__How to complete this task__: Set down, please, exactly the lines below that run from the line with "Twitter (208, 2079)" to the line with "Другие жанры (868, 151)", both lines included.

__Data provided__:
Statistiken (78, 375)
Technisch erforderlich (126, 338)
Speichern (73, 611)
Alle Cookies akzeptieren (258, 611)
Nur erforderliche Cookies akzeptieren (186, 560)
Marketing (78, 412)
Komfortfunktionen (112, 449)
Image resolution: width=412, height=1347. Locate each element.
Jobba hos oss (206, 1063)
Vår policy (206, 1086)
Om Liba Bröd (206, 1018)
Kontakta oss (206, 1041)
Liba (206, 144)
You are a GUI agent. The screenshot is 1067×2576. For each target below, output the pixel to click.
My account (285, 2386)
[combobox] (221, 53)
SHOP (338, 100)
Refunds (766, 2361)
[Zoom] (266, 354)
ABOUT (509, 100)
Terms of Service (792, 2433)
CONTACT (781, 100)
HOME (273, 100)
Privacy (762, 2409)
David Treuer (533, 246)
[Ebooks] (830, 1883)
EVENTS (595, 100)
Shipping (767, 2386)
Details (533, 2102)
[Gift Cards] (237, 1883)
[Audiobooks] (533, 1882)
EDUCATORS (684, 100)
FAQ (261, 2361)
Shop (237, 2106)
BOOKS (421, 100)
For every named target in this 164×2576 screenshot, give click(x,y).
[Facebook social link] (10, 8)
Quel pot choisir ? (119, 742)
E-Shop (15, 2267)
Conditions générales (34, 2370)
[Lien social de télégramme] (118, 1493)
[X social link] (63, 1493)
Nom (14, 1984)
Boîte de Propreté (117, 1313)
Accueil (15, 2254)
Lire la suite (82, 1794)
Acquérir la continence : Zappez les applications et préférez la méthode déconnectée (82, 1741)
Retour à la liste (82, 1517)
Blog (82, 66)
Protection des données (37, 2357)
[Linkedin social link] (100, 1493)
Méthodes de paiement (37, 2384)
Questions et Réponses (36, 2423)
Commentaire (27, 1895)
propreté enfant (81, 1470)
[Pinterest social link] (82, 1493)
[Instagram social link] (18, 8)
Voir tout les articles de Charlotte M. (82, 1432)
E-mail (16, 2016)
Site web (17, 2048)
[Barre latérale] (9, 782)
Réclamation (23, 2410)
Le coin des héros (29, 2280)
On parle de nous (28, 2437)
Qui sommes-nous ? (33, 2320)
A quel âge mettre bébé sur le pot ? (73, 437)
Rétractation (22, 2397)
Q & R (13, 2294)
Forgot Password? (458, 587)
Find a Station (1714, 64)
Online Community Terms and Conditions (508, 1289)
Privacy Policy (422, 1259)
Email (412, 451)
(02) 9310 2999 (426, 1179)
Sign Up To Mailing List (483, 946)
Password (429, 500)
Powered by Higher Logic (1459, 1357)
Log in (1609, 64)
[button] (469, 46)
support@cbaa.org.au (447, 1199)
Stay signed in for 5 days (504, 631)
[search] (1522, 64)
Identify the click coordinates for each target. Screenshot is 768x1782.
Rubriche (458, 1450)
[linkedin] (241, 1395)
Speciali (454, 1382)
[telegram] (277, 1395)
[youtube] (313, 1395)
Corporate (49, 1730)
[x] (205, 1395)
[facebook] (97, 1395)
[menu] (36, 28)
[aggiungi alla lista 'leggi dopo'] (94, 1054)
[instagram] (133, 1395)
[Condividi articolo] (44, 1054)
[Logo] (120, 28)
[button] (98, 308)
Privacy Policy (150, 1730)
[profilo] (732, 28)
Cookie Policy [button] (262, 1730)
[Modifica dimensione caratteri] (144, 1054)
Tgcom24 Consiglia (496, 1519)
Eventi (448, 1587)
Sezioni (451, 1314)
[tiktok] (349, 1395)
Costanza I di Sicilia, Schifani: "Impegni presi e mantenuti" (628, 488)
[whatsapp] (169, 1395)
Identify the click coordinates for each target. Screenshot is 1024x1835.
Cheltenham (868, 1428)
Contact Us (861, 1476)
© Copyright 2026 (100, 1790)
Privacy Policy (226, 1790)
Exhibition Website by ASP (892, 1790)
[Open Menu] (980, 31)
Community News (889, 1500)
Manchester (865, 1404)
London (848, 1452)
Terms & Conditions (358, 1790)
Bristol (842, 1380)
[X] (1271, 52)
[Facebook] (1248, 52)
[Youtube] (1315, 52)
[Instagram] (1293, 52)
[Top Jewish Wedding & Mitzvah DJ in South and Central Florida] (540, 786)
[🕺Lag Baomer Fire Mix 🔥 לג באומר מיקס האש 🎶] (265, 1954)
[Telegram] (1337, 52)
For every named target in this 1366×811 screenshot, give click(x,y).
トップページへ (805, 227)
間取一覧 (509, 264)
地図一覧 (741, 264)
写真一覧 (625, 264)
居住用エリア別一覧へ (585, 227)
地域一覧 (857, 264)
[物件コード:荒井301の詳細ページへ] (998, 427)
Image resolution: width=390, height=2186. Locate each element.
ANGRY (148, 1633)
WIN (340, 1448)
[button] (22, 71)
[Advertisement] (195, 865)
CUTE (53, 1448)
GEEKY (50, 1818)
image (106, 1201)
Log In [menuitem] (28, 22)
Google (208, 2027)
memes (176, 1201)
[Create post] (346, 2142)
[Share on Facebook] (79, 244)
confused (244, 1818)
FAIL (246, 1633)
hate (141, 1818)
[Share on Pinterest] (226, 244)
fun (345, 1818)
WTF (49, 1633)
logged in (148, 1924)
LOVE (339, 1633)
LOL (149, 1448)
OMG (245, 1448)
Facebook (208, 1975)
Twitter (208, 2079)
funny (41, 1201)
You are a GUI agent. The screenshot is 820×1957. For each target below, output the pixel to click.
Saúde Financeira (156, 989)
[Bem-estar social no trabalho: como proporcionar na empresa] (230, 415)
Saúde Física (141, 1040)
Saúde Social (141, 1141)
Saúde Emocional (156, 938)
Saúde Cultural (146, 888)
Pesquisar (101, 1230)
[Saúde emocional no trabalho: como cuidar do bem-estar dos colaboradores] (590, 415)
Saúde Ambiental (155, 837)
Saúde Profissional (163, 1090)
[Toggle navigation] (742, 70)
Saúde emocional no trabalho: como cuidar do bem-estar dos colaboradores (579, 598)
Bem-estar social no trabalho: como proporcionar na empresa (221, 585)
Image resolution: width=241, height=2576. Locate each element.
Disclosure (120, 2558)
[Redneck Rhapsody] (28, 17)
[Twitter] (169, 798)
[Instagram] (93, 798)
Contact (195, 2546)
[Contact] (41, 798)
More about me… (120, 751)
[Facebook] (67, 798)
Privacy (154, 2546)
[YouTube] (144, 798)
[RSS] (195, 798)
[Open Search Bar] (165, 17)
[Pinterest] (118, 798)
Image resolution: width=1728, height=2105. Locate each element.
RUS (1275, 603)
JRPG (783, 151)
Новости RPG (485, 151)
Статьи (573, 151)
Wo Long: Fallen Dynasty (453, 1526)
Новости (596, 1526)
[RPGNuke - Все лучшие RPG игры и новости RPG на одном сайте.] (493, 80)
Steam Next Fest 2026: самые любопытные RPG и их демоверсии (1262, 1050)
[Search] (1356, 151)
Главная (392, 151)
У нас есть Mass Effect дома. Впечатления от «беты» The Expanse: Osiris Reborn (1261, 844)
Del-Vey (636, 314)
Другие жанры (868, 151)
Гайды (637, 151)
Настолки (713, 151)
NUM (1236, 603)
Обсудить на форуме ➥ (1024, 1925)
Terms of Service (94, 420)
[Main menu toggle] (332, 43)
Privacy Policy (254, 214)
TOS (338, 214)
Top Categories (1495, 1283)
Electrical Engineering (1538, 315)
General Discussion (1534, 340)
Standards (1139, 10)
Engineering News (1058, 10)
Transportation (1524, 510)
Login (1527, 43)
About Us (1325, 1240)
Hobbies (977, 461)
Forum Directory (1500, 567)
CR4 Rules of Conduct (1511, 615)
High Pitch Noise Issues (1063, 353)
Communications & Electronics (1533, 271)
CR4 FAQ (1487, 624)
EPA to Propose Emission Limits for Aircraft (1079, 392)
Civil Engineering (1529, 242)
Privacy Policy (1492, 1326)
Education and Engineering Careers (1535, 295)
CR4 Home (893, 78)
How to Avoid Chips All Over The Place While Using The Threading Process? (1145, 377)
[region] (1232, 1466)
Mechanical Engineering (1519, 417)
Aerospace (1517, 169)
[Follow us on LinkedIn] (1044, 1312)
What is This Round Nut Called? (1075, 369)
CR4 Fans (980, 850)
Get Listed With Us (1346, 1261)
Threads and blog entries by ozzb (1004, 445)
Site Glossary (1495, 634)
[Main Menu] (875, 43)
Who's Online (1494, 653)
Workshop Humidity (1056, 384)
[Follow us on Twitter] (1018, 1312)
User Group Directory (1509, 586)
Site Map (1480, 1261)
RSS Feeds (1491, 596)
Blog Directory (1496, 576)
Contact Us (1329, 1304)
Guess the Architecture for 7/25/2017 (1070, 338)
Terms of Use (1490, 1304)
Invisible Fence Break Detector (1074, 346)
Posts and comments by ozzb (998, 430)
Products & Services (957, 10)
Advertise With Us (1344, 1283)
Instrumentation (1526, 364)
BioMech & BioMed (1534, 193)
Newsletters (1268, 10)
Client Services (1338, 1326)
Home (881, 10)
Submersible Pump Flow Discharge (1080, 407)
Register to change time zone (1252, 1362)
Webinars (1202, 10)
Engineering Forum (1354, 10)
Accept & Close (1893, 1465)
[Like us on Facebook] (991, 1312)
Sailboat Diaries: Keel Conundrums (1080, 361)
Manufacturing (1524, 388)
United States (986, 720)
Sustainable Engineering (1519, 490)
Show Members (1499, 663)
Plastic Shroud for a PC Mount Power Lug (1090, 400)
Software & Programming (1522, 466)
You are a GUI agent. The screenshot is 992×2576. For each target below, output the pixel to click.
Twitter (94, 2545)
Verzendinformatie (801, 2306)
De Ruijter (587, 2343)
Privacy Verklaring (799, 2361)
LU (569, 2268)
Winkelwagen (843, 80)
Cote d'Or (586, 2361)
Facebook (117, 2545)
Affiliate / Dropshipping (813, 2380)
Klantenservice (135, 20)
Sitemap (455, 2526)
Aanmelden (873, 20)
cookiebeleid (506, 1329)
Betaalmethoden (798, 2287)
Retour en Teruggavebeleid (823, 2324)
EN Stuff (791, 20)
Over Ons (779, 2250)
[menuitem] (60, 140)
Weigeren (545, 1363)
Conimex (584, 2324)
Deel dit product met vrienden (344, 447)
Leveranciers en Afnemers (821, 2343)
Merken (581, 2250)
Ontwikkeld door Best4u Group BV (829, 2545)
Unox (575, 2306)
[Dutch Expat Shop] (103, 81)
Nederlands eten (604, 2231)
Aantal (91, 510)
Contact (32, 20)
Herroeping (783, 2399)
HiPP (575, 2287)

__Answer to the exercise__:
Twitter (208, 2079)
funny (41, 1201)
You are a GUI agent. The screenshot is 820×1957. For each target below, output the pixel to click.
Saúde Financeira (156, 989)
[Bem-estar social no trabalho: como proporcionar na empresa] (230, 415)
Saúde Física (141, 1040)
Saúde Social (141, 1141)
Saúde Emocional (156, 938)
Saúde Cultural (146, 888)
Pesquisar (101, 1230)
[Saúde emocional no trabalho: como cuidar do bem-estar dos colaboradores] (590, 415)
Saúde Ambiental (155, 837)
Saúde Profissional (163, 1090)
[Toggle navigation] (742, 70)
Saúde emocional no trabalho: como cuidar do bem-estar dos colaboradores (579, 598)
Bem-estar social no trabalho: como proporcionar na empresa (221, 585)
Image resolution: width=241, height=2576. Locate each element.
Disclosure (120, 2558)
[Redneck Rhapsody] (28, 17)
[Twitter] (169, 798)
[Instagram] (93, 798)
Contact (195, 2546)
[Contact] (41, 798)
More about me… (120, 751)
[Facebook] (67, 798)
Privacy (154, 2546)
[YouTube] (144, 798)
[RSS] (195, 798)
[Open Search Bar] (165, 17)
[Pinterest] (118, 798)
Image resolution: width=1728, height=2105. Locate each element.
RUS (1275, 603)
JRPG (783, 151)
Новости RPG (485, 151)
Статьи (573, 151)
Wo Long: Fallen Dynasty (453, 1526)
Новости (596, 1526)
[RPGNuke - Все лучшие RPG игры и новости RPG на одном сайте.] (493, 80)
Steam Next Fest 2026: самые любопытные RPG и их демоверсии (1262, 1050)
[Search] (1356, 151)
Главная (392, 151)
У нас есть Mass Effect дома. Впечатления от «беты» The Expanse: Osiris Reborn (1261, 844)
Del-Vey (636, 314)
Другие жанры (868, 151)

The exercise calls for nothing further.